The proximity of Peshawar to the tribal areas where the Taliban and al Qaeda have regrouped in the past two years makes the city a feasible prize for the militants in Pakistans quickly escalating internal strife that pits the Islamic extremists against the Musharraf regime.

Though few here believe that the Taliban will rule anytime soon, the police and residents say that by the standards of counterinsurgency warfare the extremists are doing well, the NYT reported.

They have undermined public faith in the government, sown distrust and made the police fearful for their lives. People feel the insecurity is so high, no one can fix it, said a close relative of Peshawar police chief who was killed in a suicide bomb attack last year.

How can the government do anything when the government itself is involved in it? she asked.
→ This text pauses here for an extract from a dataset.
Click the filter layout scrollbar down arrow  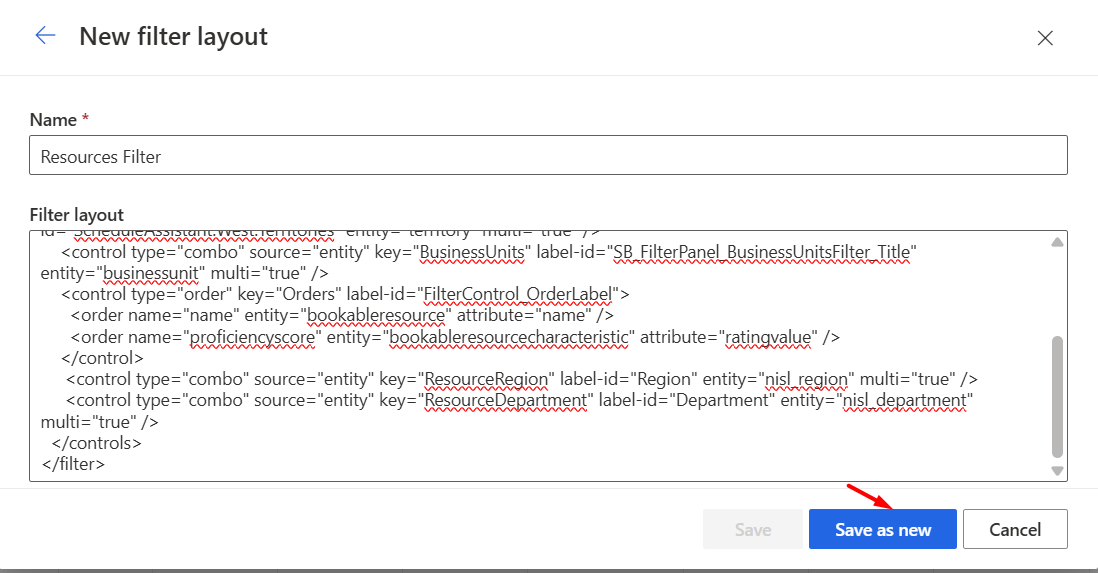(x=1057, y=470)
The extremists have selected the police and the army, two important pillars of the Pakistani state, as particular targets; the NYT quoted her, as saying.

Last week, rockets were fired at an army barracks in Warsak on the citys perimeter, a warning of the power of the militants to strike from Mohmand, a district in the tribal areas adjacent to Peshawar, an area that a few months ago was considered free of the Taliban.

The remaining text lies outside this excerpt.